▶ REQUIREMENT: The data below holds the lines to copy: everything from the line containing "Given: Click the five-star rating" to the line containing "Task: Cancel the Select Guarantor dialog", both ends included, set down exactly.

▶ MATERIAL TO PROCESS:
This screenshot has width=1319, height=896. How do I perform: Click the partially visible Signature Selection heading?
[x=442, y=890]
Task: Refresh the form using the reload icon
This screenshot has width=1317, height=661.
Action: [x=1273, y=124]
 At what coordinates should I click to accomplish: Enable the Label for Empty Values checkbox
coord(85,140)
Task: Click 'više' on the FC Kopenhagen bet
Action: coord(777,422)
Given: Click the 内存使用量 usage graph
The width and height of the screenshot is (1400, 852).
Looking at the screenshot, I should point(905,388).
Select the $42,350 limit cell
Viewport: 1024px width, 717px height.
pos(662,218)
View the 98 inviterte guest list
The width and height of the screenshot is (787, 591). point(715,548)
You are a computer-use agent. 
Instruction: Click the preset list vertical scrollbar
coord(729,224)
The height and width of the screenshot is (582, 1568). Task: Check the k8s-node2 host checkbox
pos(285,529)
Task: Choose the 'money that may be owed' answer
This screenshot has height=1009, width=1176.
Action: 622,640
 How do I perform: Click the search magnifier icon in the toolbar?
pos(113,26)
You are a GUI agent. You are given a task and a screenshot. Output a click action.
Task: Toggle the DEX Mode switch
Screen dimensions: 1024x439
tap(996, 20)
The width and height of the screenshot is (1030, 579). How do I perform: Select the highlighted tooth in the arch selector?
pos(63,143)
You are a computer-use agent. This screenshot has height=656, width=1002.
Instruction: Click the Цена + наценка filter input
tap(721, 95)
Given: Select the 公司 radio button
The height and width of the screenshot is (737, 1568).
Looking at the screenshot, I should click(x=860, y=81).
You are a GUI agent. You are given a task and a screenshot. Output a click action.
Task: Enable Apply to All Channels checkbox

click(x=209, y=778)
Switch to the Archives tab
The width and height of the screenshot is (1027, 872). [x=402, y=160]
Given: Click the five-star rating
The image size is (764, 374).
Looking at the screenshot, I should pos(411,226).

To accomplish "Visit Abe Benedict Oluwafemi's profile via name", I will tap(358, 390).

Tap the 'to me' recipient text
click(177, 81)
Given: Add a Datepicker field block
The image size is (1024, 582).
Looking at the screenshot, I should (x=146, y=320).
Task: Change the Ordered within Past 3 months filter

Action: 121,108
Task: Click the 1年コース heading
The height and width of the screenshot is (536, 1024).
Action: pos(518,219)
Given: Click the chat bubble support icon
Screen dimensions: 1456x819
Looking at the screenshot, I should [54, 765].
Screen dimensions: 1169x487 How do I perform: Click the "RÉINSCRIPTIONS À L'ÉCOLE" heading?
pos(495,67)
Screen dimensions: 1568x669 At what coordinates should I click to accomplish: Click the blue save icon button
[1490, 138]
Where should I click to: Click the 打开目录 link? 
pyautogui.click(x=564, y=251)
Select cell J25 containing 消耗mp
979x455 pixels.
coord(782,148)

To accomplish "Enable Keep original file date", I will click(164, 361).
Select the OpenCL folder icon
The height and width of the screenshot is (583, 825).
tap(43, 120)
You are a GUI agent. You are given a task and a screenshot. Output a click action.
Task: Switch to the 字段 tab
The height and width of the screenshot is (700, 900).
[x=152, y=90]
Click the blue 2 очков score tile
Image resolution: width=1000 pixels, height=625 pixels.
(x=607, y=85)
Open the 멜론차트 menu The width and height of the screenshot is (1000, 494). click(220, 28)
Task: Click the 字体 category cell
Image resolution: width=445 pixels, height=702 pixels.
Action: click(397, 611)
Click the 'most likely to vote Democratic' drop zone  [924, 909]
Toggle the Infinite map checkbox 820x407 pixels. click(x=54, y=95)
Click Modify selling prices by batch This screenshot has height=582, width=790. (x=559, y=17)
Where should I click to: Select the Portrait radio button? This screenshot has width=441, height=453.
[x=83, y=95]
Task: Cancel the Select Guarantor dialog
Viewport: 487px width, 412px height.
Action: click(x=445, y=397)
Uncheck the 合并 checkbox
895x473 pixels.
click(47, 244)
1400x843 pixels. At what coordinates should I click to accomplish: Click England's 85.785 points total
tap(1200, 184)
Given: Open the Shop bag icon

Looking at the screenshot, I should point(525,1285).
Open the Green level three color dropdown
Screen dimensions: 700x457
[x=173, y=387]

▶ RESULT BELOW:
Given: Click the five-star rating
The image size is (764, 374).
Looking at the screenshot, I should pos(411,226).

To accomplish "Visit Abe Benedict Oluwafemi's profile via name", I will tap(358, 390).

Tap the 'to me' recipient text
click(177, 81)
Given: Add a Datepicker field block
The image size is (1024, 582).
Looking at the screenshot, I should (x=146, y=320).
Task: Change the Ordered within Past 3 months filter

Action: 121,108
Task: Click the 1年コース heading
The height and width of the screenshot is (536, 1024).
Action: pos(518,219)
Given: Click the chat bubble support icon
Screen dimensions: 1456x819
Looking at the screenshot, I should [54, 765].
Screen dimensions: 1169x487 How do I perform: Click the "RÉINSCRIPTIONS À L'ÉCOLE" heading?
pos(495,67)
Screen dimensions: 1568x669 At what coordinates should I click to accomplish: Click the blue save icon button
[1490, 138]
Where should I click to: Click the 打开目录 link? 
pyautogui.click(x=564, y=251)
Select cell J25 containing 消耗mp
979x455 pixels.
coord(782,148)

To accomplish "Enable Keep original file date", I will click(164, 361).
Select the OpenCL folder icon
The height and width of the screenshot is (583, 825).
tap(43, 120)
You are a GUI agent. You are given a task and a screenshot. Output a click action.
Task: Switch to the 字段 tab
The height and width of the screenshot is (700, 900).
[x=152, y=90]
Click the blue 2 очков score tile
Image resolution: width=1000 pixels, height=625 pixels.
(x=607, y=85)
Open the 멜론차트 menu The width and height of the screenshot is (1000, 494). click(220, 28)
Task: Click the 字体 category cell
Image resolution: width=445 pixels, height=702 pixels.
Action: click(397, 611)
Click the 'most likely to vote Democratic' drop zone  [924, 909]
Toggle the Infinite map checkbox 820x407 pixels. click(x=54, y=95)
Click Modify selling prices by batch This screenshot has height=582, width=790. (x=559, y=17)
Where should I click to: Select the Portrait radio button? This screenshot has width=441, height=453.
[x=83, y=95]
Task: Cancel the Select Guarantor dialog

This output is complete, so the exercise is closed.